Actually, you can see the bond wires, although just the end of them. The left side of the picture have the black epoxy part and the bottom of the silicon die as a large white square. Around the die there are a number of yellow dots and that is the end of the bond wire going up to the top of the die. The epoxy broke the connection between the bond wire and the gold plated point on the fibre base.
On the right side of the picture is the fibre base (a small circuit board) with the copper conductors leading down to the solder side of the chip. There are some copper wires that followed the epoxy cap and was stripped of the base, but where the bond wire broke at the interface you can see the small gold plated spot that corresponds to the bond wire end of the epoxy cap.

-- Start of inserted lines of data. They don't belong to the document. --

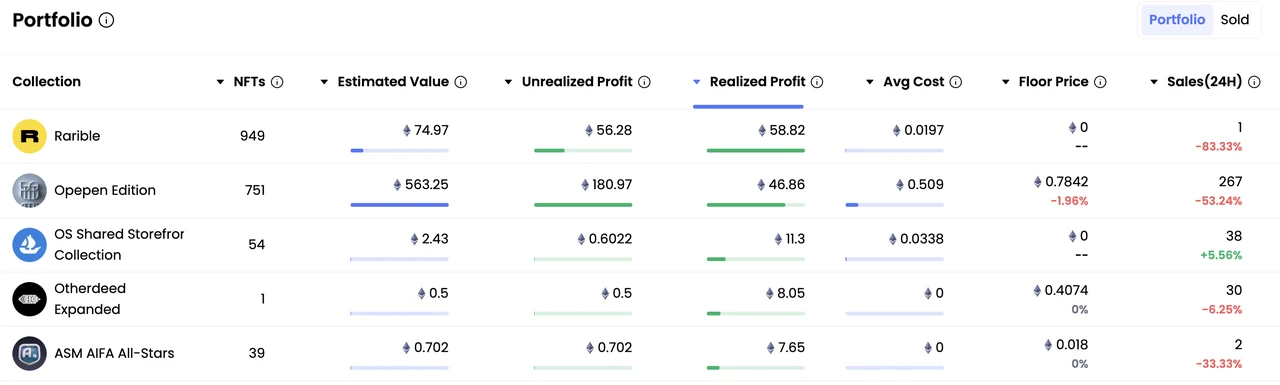Open the Otherdeed Expanded collection link
The width and height of the screenshot is (1280, 385).
pos(90,299)
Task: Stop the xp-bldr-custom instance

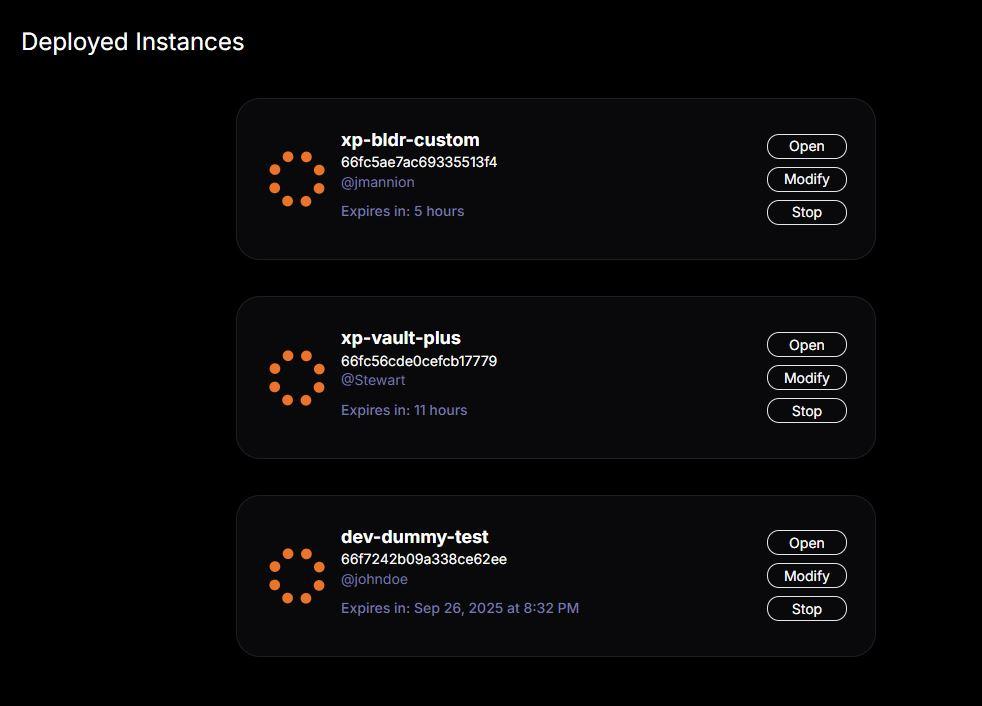Action: click(x=807, y=212)
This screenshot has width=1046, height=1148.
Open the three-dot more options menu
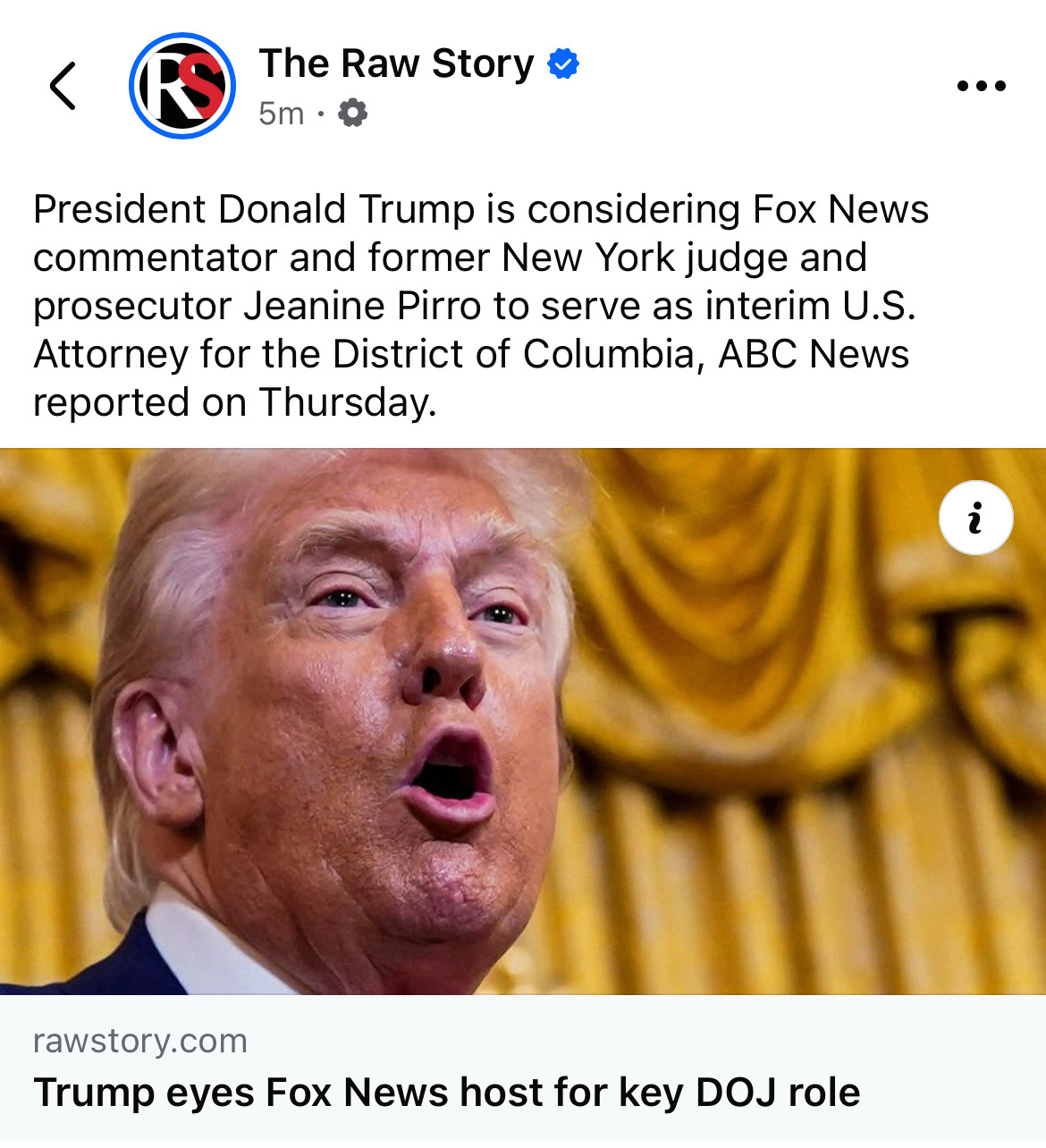pos(981,87)
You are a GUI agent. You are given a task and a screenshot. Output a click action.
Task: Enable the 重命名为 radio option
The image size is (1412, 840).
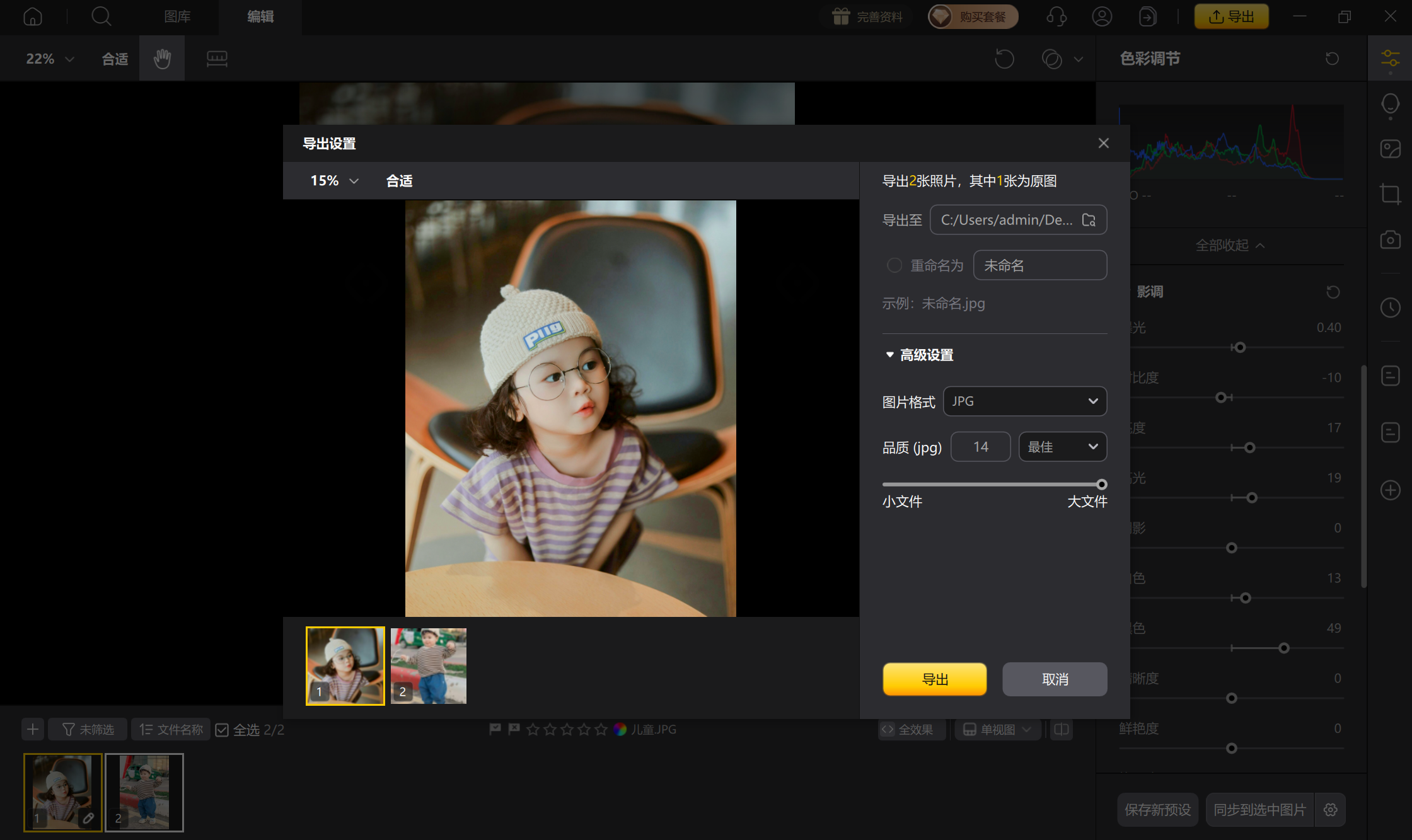pos(894,265)
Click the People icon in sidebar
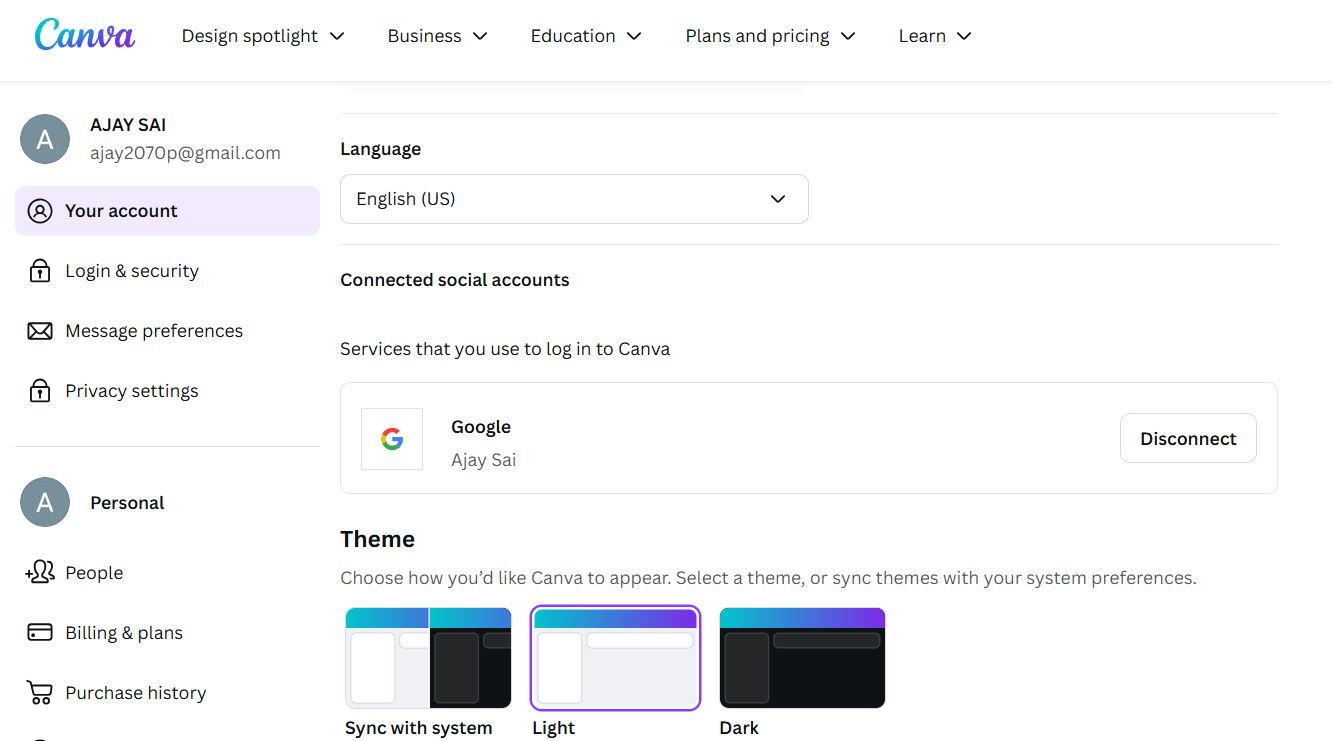The width and height of the screenshot is (1332, 741). point(40,572)

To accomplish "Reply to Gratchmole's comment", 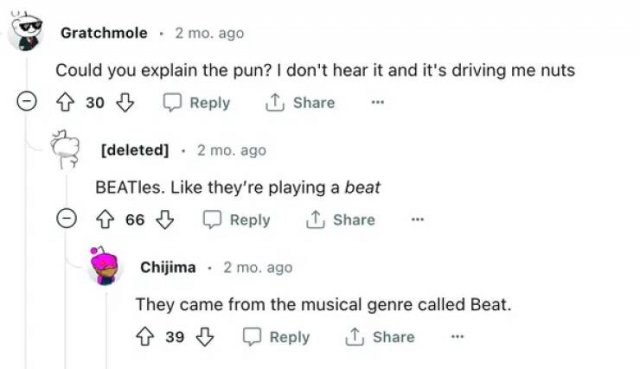I will (x=197, y=102).
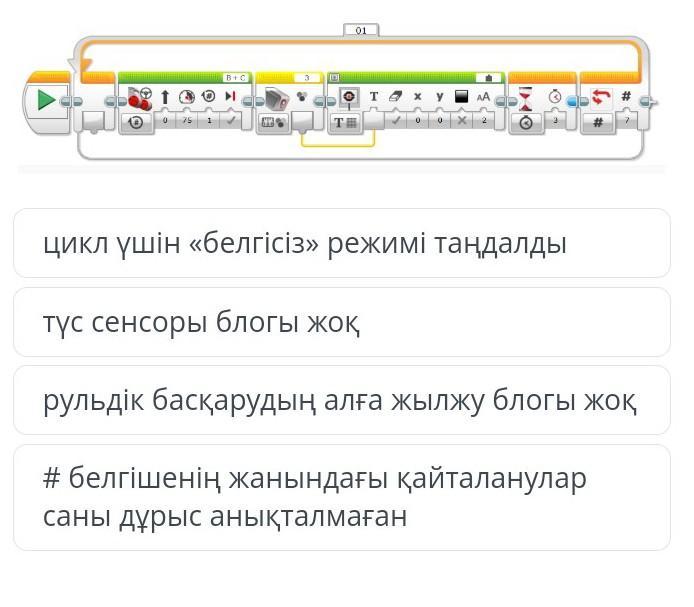
Task: Click the black display color swatch
Action: tap(462, 97)
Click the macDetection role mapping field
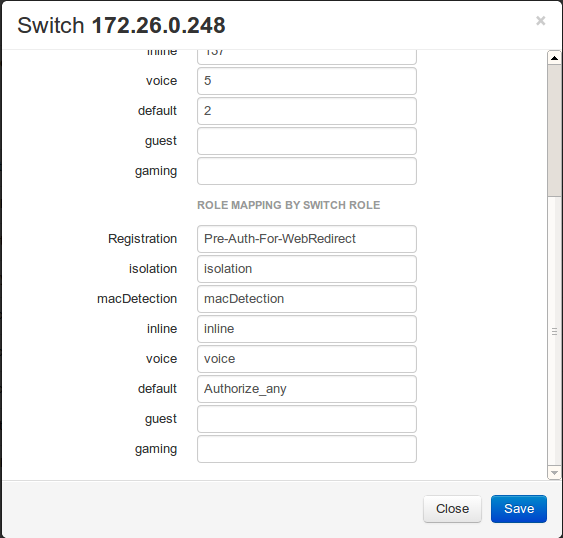Screen dimensions: 563x538 [x=307, y=299]
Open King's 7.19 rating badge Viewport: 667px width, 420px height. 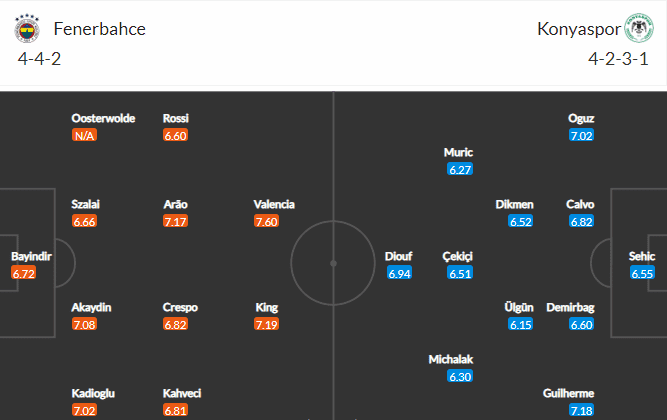[x=266, y=324]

The fibre base has gold flash or thin gold plate but it usually doesn't ad up to enough to bother recover it. On the top the gold can be seen in the corner and on the pads for the bond wires. On the bottom side there were probably gold flash on every solder pad, but when the solder ball was formed the gold dissolved into the solder. It comes off as a dark powder if you dissolve the solder.
Last summer I ran a large lot of new bga chips where I had to remove the solder with HCl before incineration. In the end I got a lot of undissolved lead-tin mixed with the gold from the solder pads. Now I have over a half kilo of solder remnants (black lead - tin metal and oxides with about 0.5g gold per kilo... Too rich to get rid of, too bad to recover.